You are viewing a plain text version of this content. The canonical link for it is here.

Posted to builds@apache.org by Gavin McDonald <ga...@16degrees.com.au> on 2012/06/01 05:46:31 UTC

RE: [Jenkins] poor handling of offline slaves


> -----Original Message-----
> From: Kristian Waagan [mailto:kristian.waagan@oracle.com]
> Sent: Thursday, 31 May 2012 1:45 AM
> To: builds@apache.org
> Subject: [Jenkins] poor handling of offline slaves
> 
> Hi,
> 
> Currently there are several jobs that have been hanging on a Linux executor
> for several days because windows1 is offline.

I've fixed the disk space issue by:

1. Clearing out some junk from Maven and/or poorly configured jobs that don’t
Clean up their workspaces.

2. I added a 80GB disk to replace the 40GB one.

>  In addition, there are a bunch
> of jobs that have been in the queue for days.

They will catch up.

> It appears that Jenkins lets the "multi OS" jobs wait for a very long time
> before giving up on waiting for a slave. A few questions:
>   a) Is it possible to have Jenkins fail a job already occupying an executor slot if
> it has to wait for too long?

If it is occupying an executor that means the build is running and/or stuck.
If stuck they can be configured to die after a while. With Windows builds this 
Does not always work.

>   b) There's only one windows slave. Are there any plans to add another
> Windows slave (preferably on a different box than windows1)?

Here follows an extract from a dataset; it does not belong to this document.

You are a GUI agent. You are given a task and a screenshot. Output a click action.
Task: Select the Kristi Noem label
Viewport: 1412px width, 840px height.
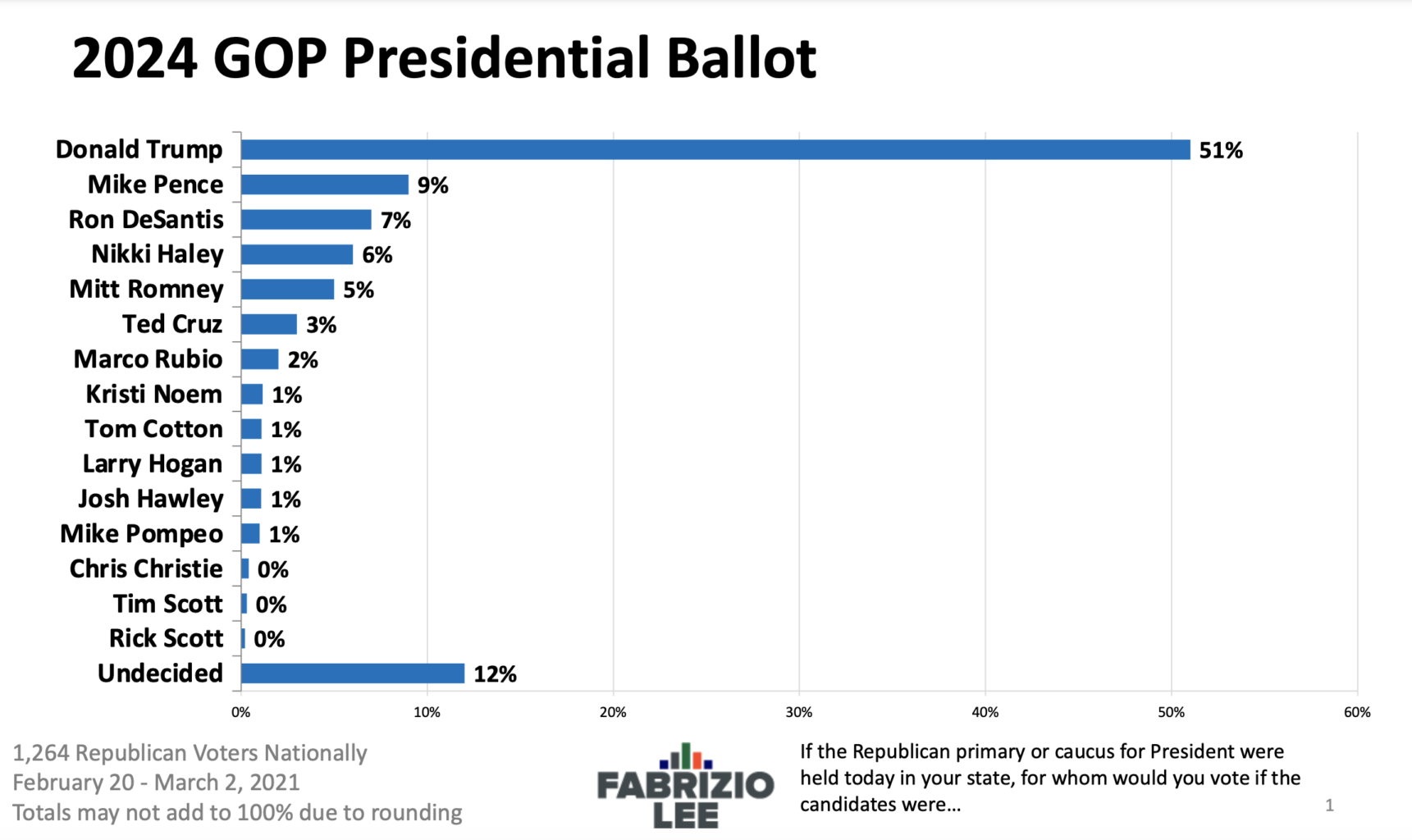[x=153, y=394]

Not currently. When running well, there is never much of a queue demand for it.
Let it catch up and we'll review the situation again in a week.

> 
> If many projects are configured to run on multiple operating systems, of
> which two have only one slave (Windows and Solaris), these projects may
> cause jobs to pile up on Linux. Maybe there are other mechanisms in place to
> deal with this, I don't know.

Not sure what you mean, jobs run independent of each other on multiple slaves.

> 
> There are currently two other jobs [1]  that have been hanging for two days
> or more, but there seems to be enough Linux executors to serve other jobs
> reasonably fast. For that reason I have left them alone for the time being.

I'll delete those.

Gav...

> 
> 
> Thanks,
> --
> Kristian
> 
> [1] https://builds.apache.org/job/Ant-Build-Matrix/ and
> https://builds.apache.org/job/Empire-db%20multios/

Re: [Jenkins] poor handling of offline slaves

Posted by Nicolas Lalevée <ni...@hibnet.org>.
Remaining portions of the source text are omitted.